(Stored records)
──────────

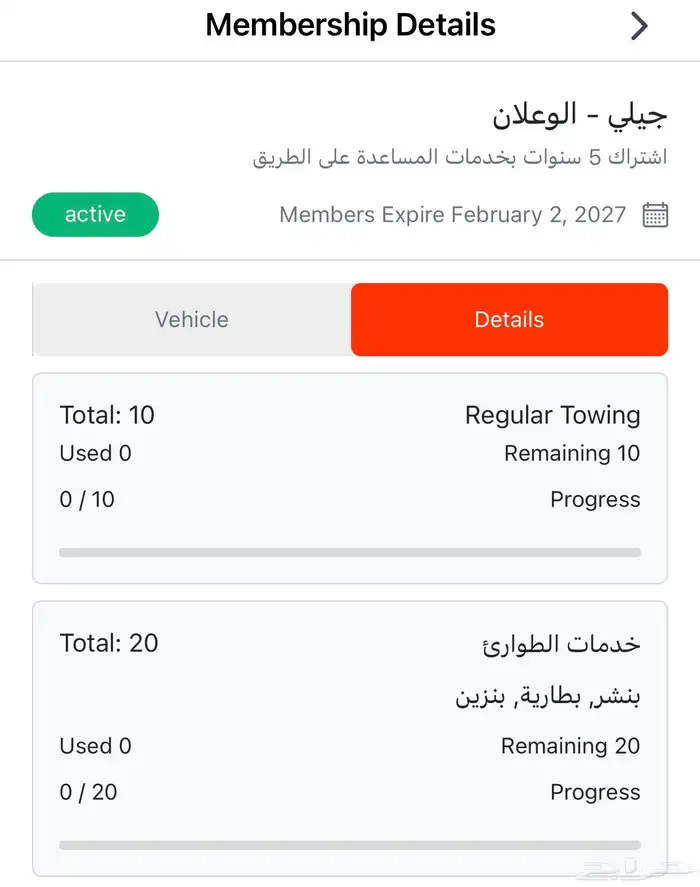The height and width of the screenshot is (887, 700).
Task: Click the Members Expire February 2, 2027 text
Action: 452,214
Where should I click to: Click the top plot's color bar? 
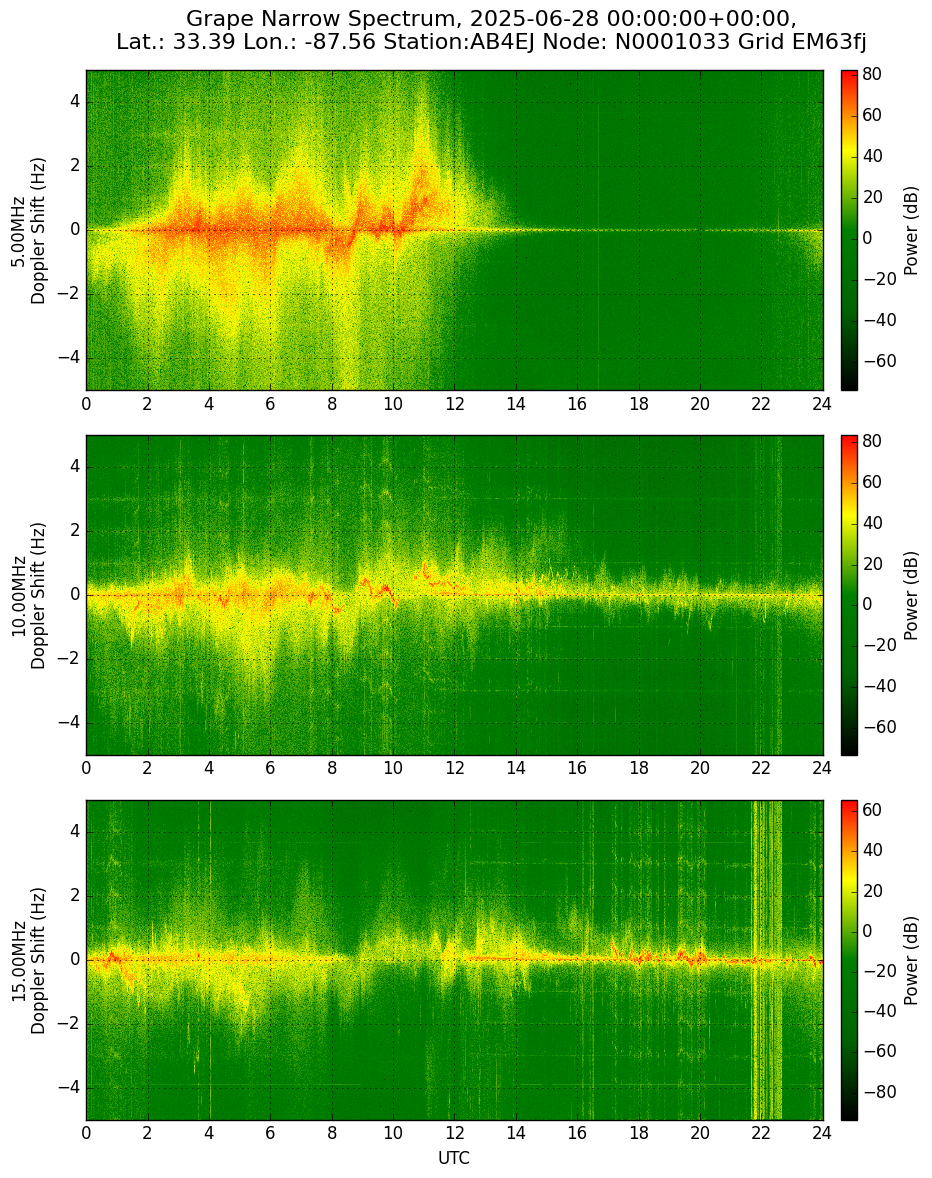(849, 230)
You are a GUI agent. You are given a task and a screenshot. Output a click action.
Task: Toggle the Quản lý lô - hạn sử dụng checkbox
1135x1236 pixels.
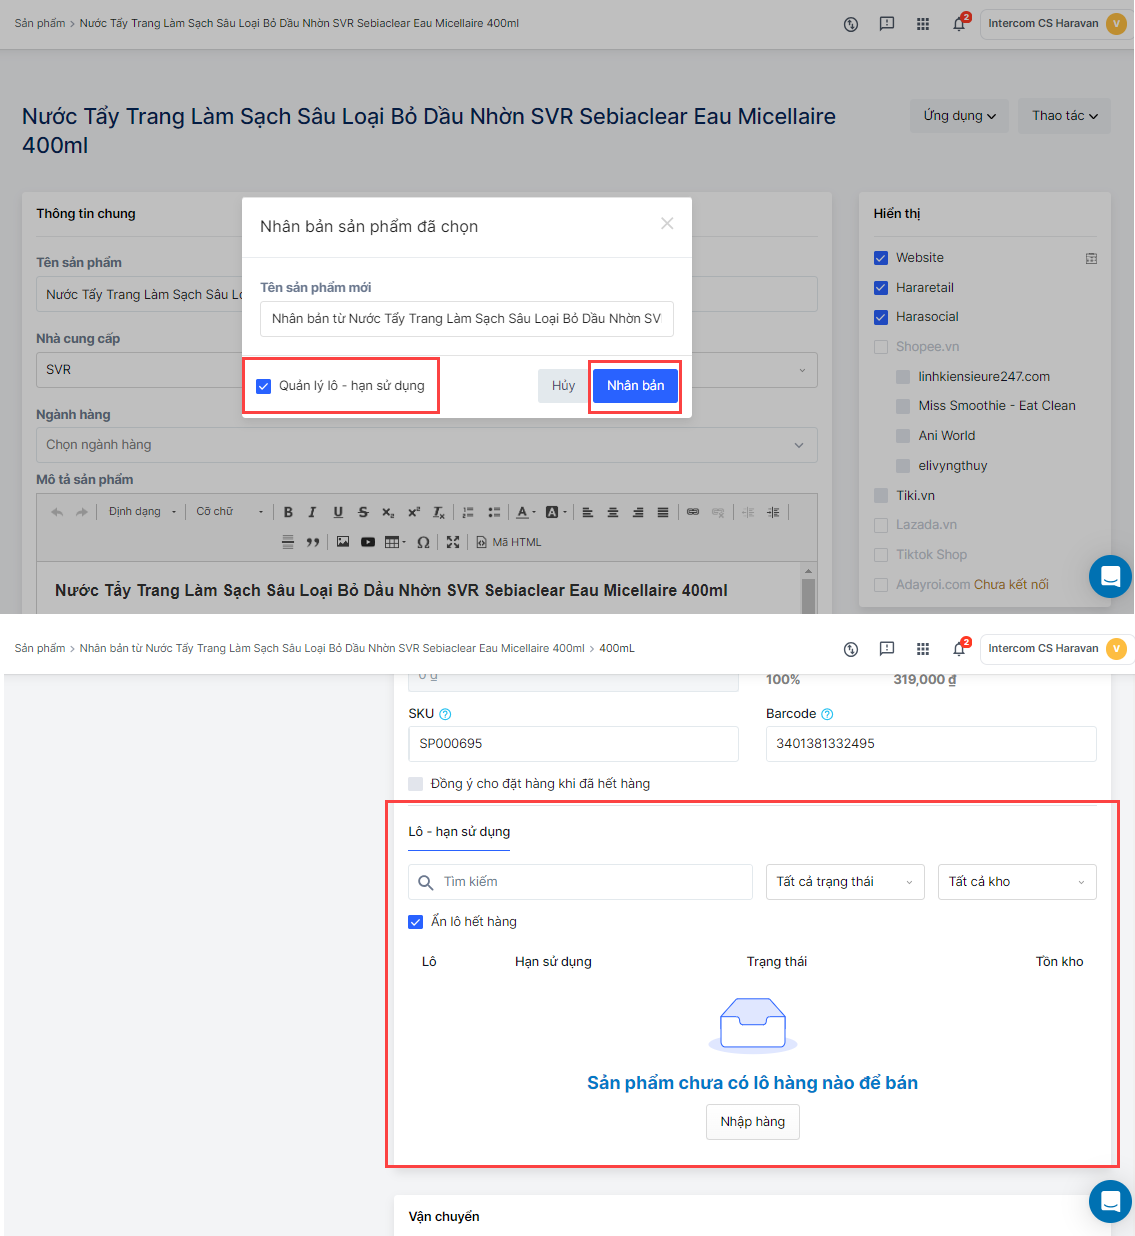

──────────

What you have to do:
Write out exactly the stretch of lines that begins with the line containing "You are a GUI" and ends with the last line of the records above, leaving out the pictures.

Output for this task:
You are a GUI agent. You are given a task and a screenshot. Output a click action.
Task: Toggle the Quản lý lô - hạn sử dụng checkbox
1135x1236 pixels.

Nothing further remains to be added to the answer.